I baghdadi – con questo termine fa riferimento alla tolleranza della città - sono spariti. Coloro i quali vengono dalla campagna, con le regole severe degli uomini duri, hanno preso il loro posto. Ai suoi tempi, lo sceicco di una tribù avrebbe potuto rinunciare al suo copricapo durante una visita nella capitale.

"Sarebbe stato troppo imbarazzante per lui”, dice. “Quando questi uomini visitavano Baghdad, si comportavano come i baghdadi. Ora le persone che vivono a Baghdad agiscono come gli anziani delle tribù che vengono dalla campagna”.

Damluji ha una risposta: un progetto per ripristinare la fascia di zona selvaggia urbana attorno alla statua di Rusafi.

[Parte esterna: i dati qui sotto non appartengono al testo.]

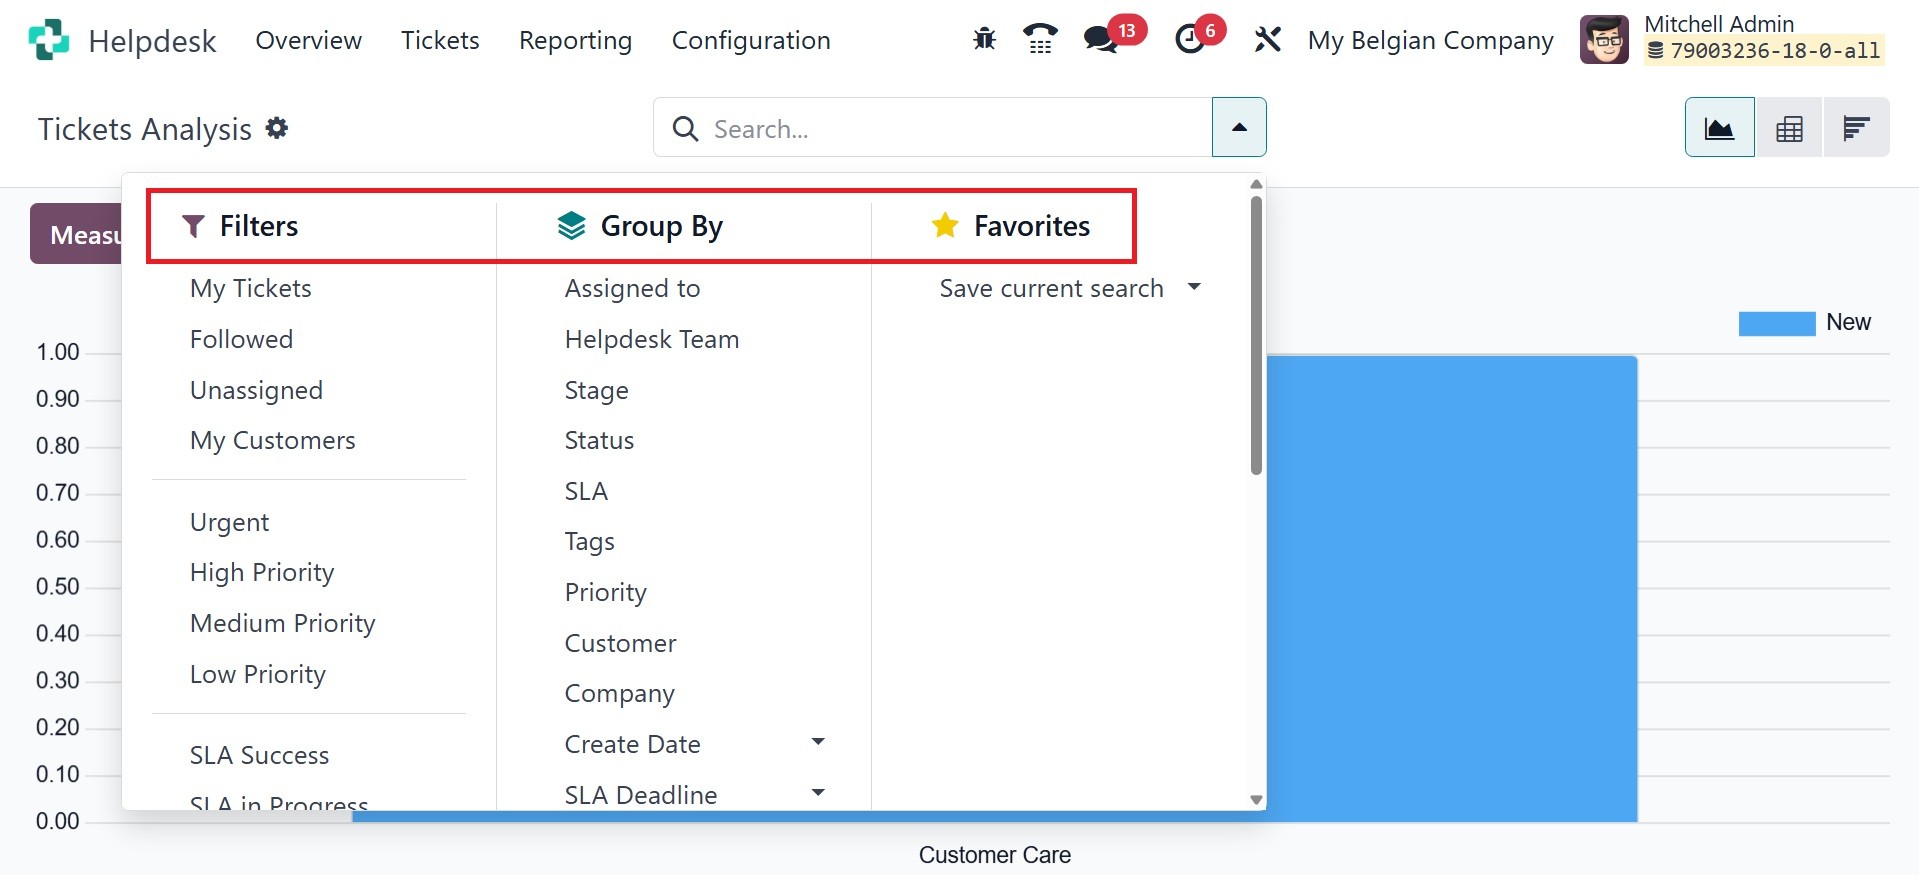This screenshot has width=1919, height=875.
Task: Switch to graph view
Action: point(1719,128)
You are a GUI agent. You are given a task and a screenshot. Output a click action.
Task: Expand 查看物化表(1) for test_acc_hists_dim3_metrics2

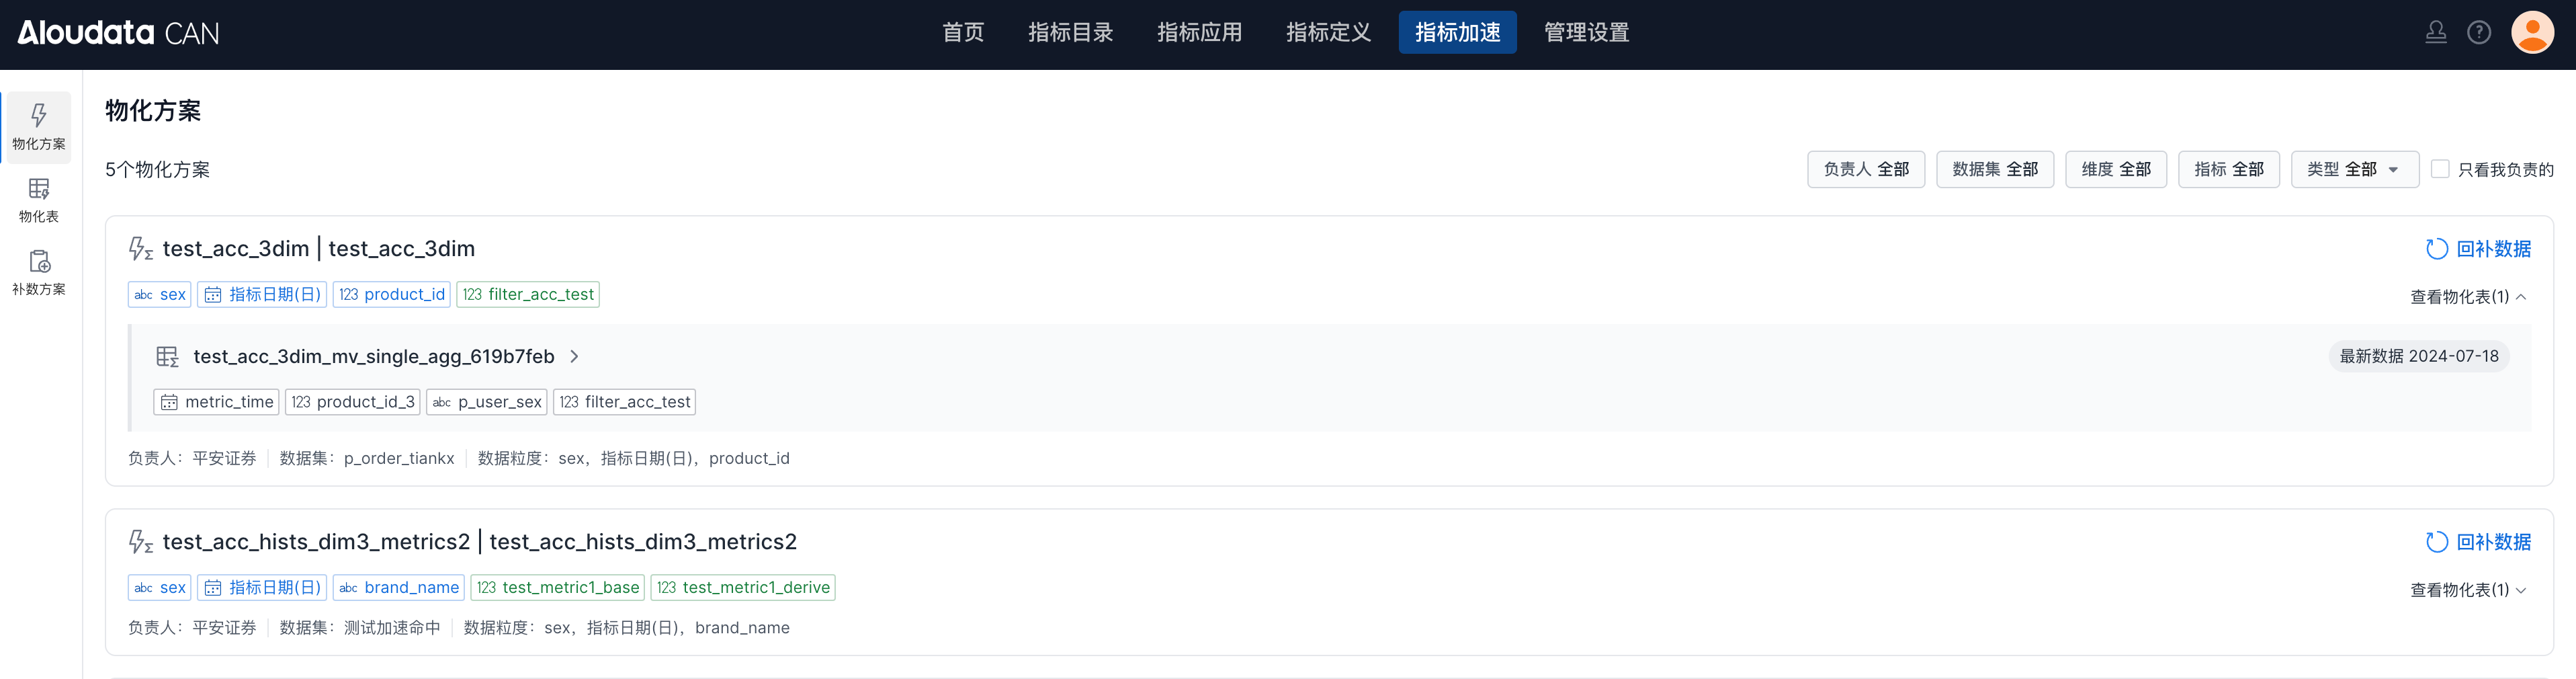2468,590
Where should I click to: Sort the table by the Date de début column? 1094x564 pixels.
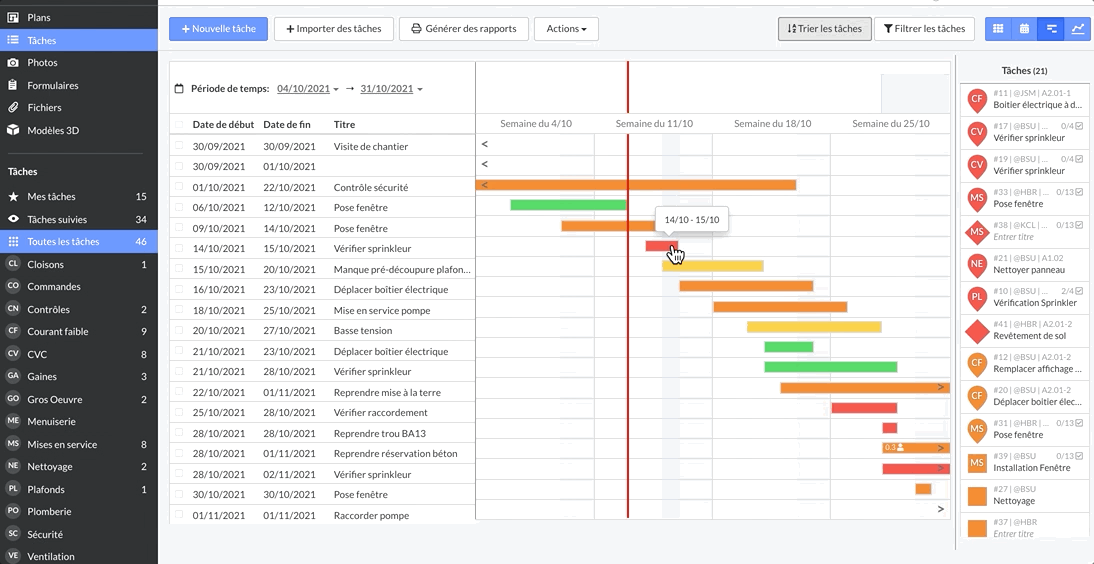[223, 125]
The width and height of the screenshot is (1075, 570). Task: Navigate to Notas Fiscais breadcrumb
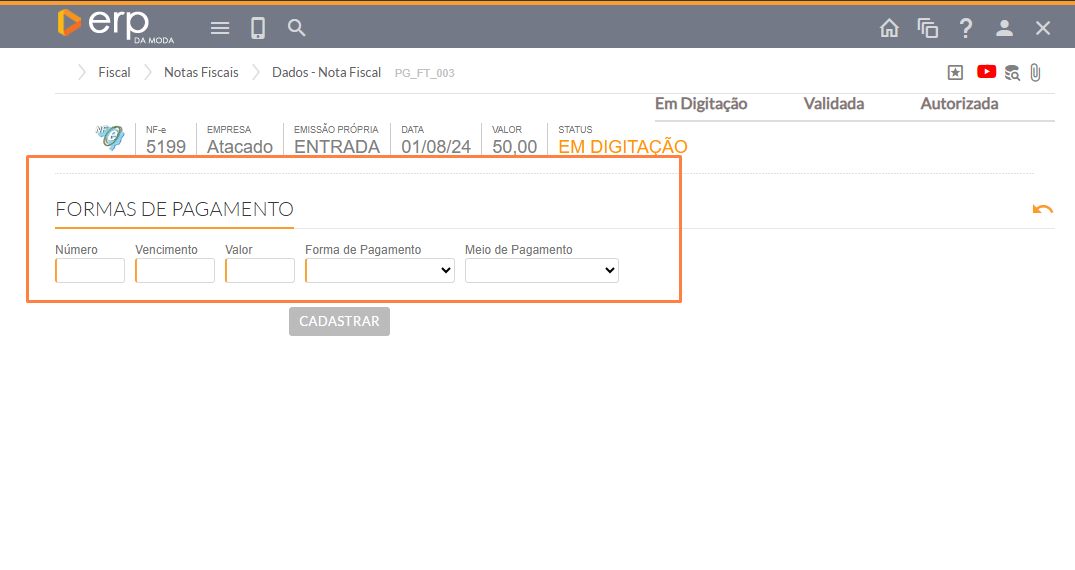click(201, 72)
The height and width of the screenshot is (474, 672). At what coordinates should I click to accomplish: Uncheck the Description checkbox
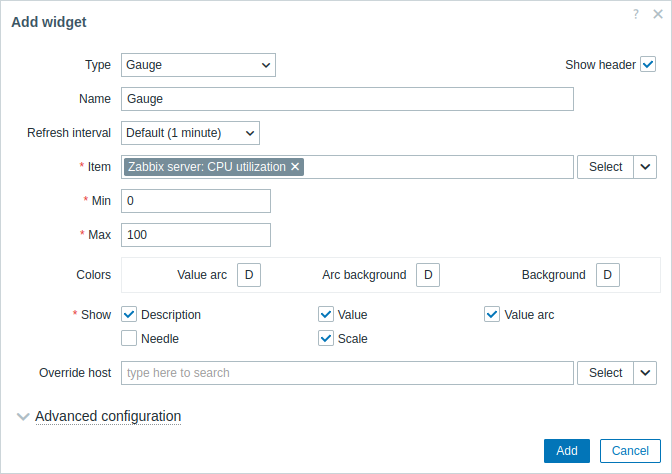pos(129,314)
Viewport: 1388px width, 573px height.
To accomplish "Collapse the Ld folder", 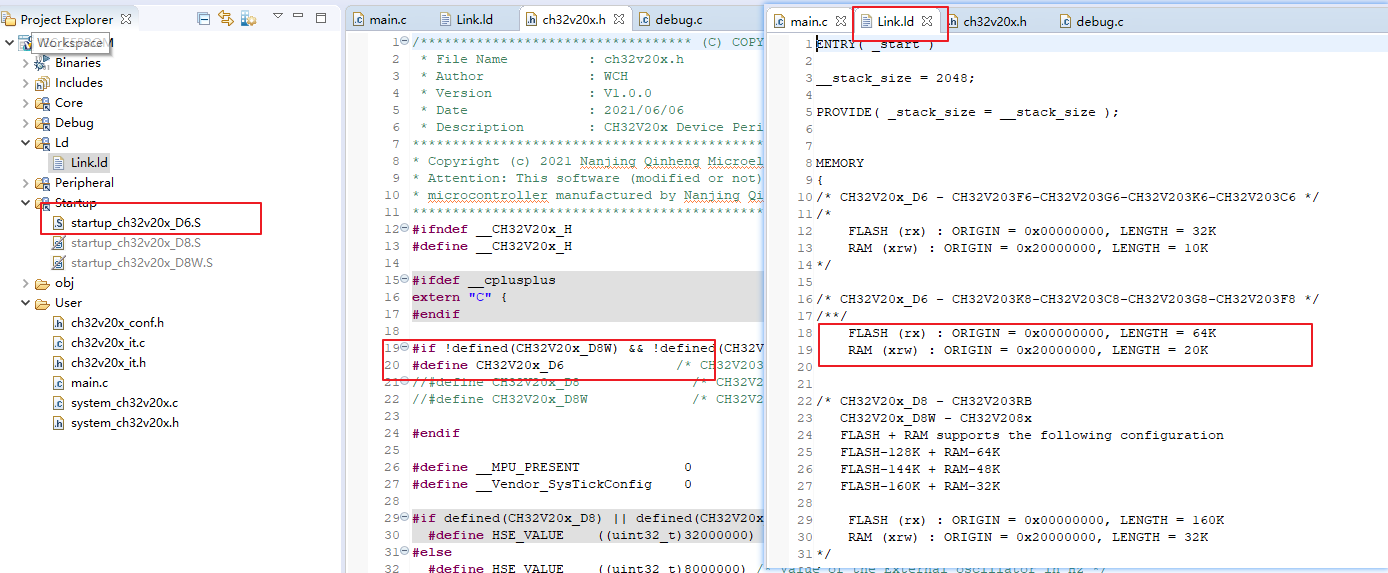I will point(26,143).
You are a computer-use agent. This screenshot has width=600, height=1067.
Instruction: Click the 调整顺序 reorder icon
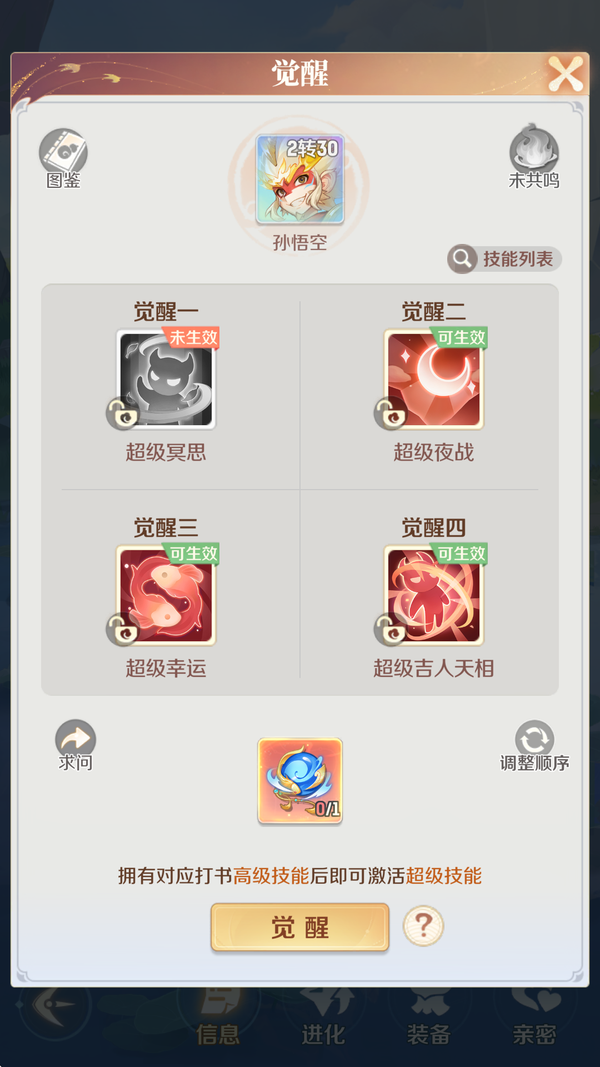click(x=535, y=739)
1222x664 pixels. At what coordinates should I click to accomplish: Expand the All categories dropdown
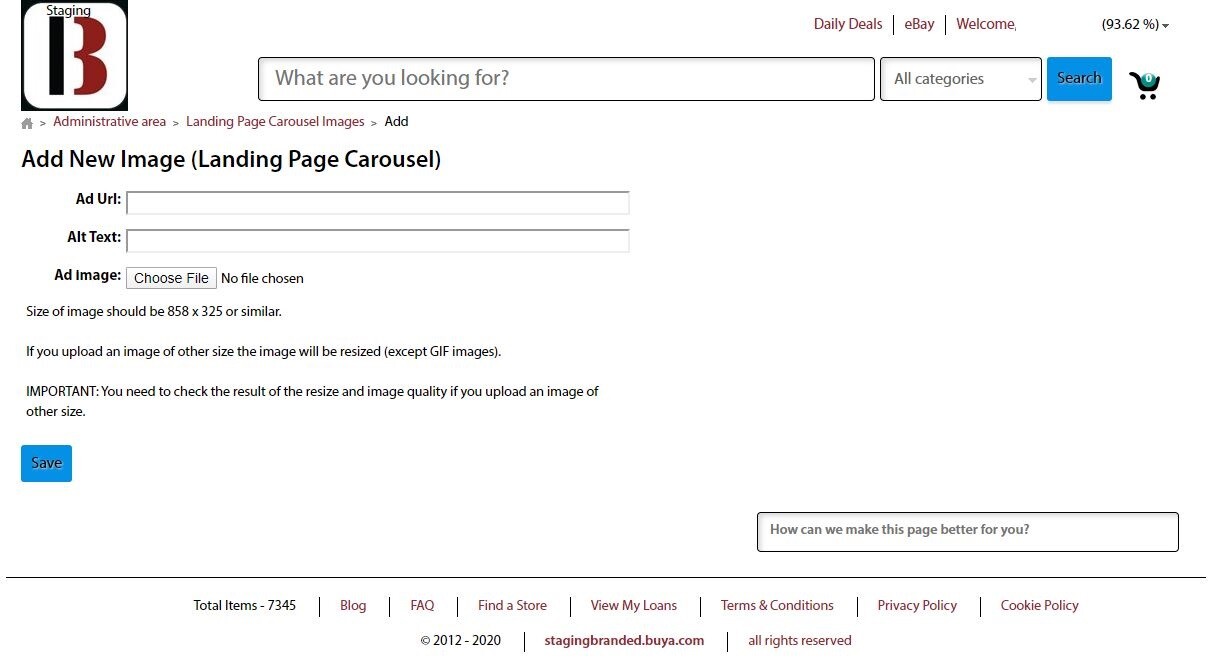point(961,79)
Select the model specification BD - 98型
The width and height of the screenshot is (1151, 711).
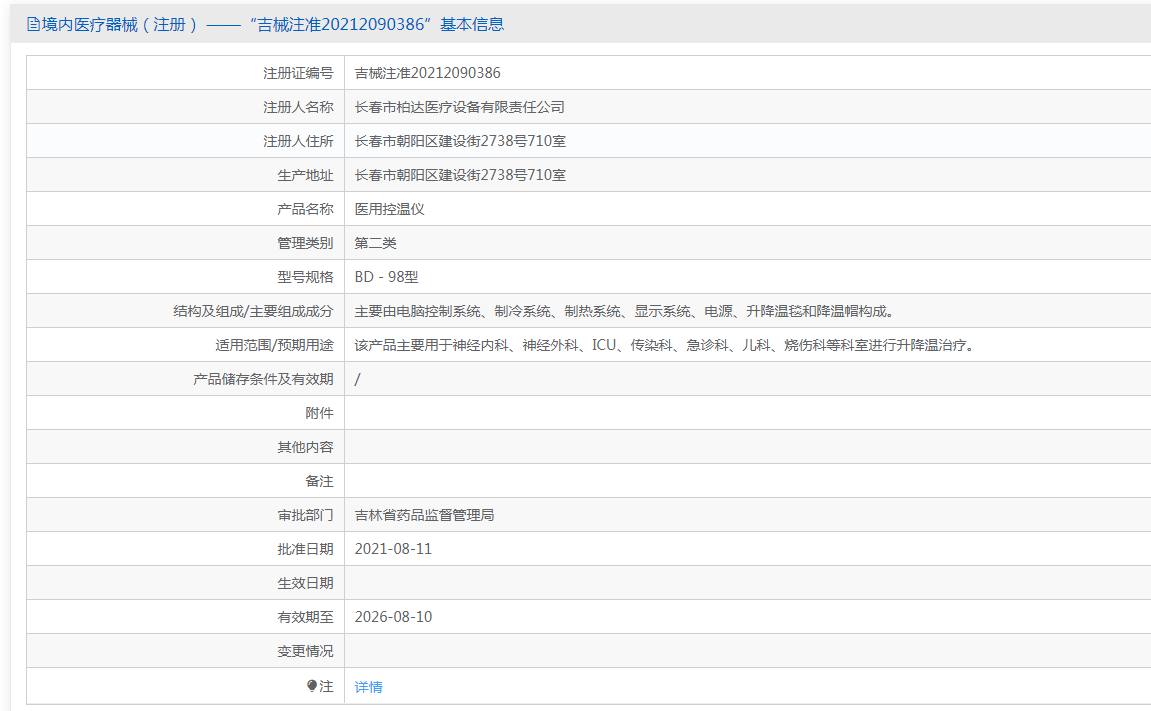[386, 277]
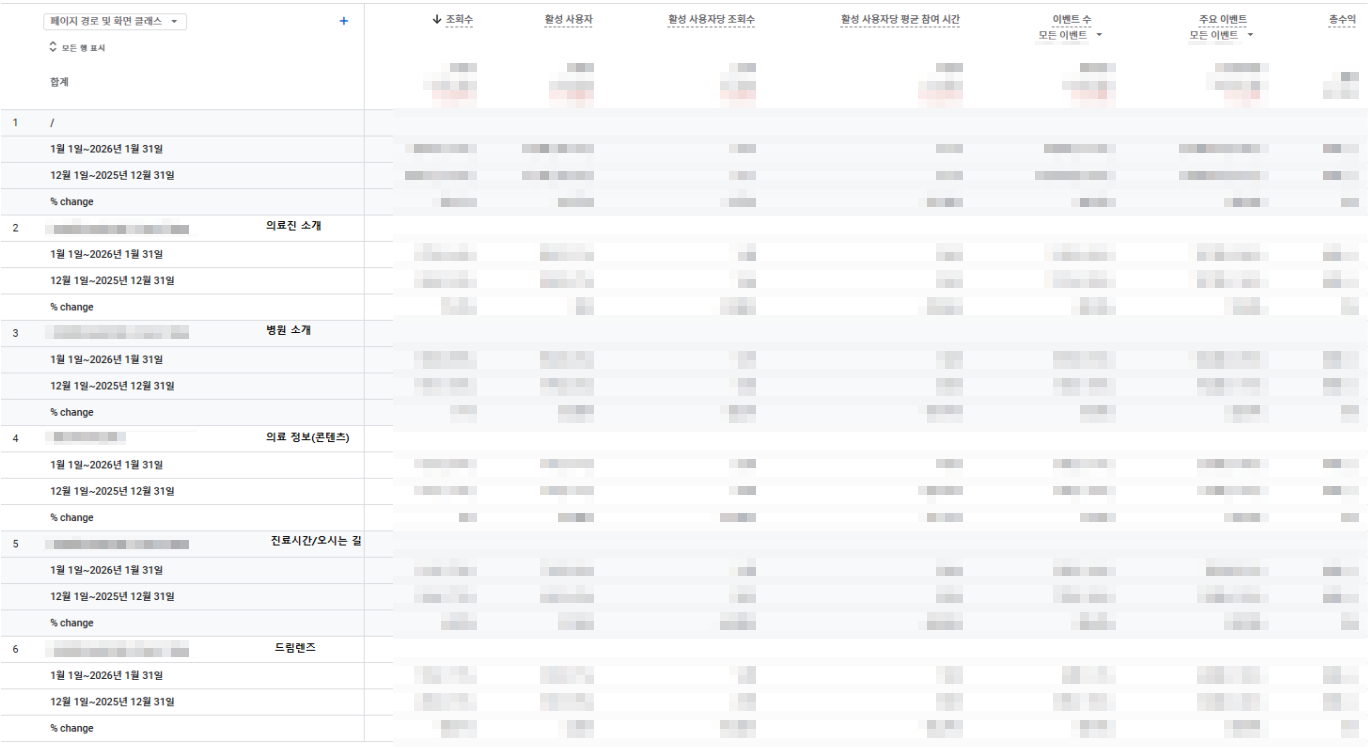Select the 의료 정보(콘텐츠) page row
1371x749 pixels.
307,437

I proprietari diventerebbero azionisti di una società che rinnoverebbe e farebbe risorgere una parte della città che si estende per poco più di tre chilometri lungo il Tigri, da Bab al-Sharji a Bab al-Moadhem. Il traffico sarebbe interdetto. Cinema e negozi sarebbero circondati da parchi. La sua idea è simile a quella che ha favorito la ricostruzione di Beirut, ma, a differenza della capitale libanese, dice, “Cercheremo di mantenere il tessuto sociale, e non di consegnarlo a Starbucks”.

Srotola una fotografia lunga 6 metri, un’immagine satellitare della città. Non c’erano barriere, né cemento, né muri a forma di T. “ Tutto questo verrà ricreato”, giura, accarezzando la foto con la mano.

C’è una famosa canzone di Kazem al-Saher, il più famoso cantante iracheno, che parla della capitale. “ Dio ha mai creato, in tutto il mondo intero, qualcosa che sia bello come te?”, chiede il cantante. Poi il tono sale, mentre con voce lamentosa grida: "Baghdad! Baghdad! Baghdad!"

Era davvero bella? La Damluji fa una pausa.

"No", risponde. "No, non penso che Baghdad sia mai stata una città bella. Ma era una città animata. Era civilizzata”.

La fotografia resta ai suoi piedi. Dà una tirata a una sigaretta Davidoff, mentre la sua terrier grigia, Apricot, salta sulla sua sedia.

"Ci vorrà un po’”, ammette. “E’ molto più difficile costruire che demolire”.

Anthony Shadid è il corrispondente del Washington Post dal Medio Oriente. È autore del libro Night Draws Near: Iraq's People in the Shadow of America's War.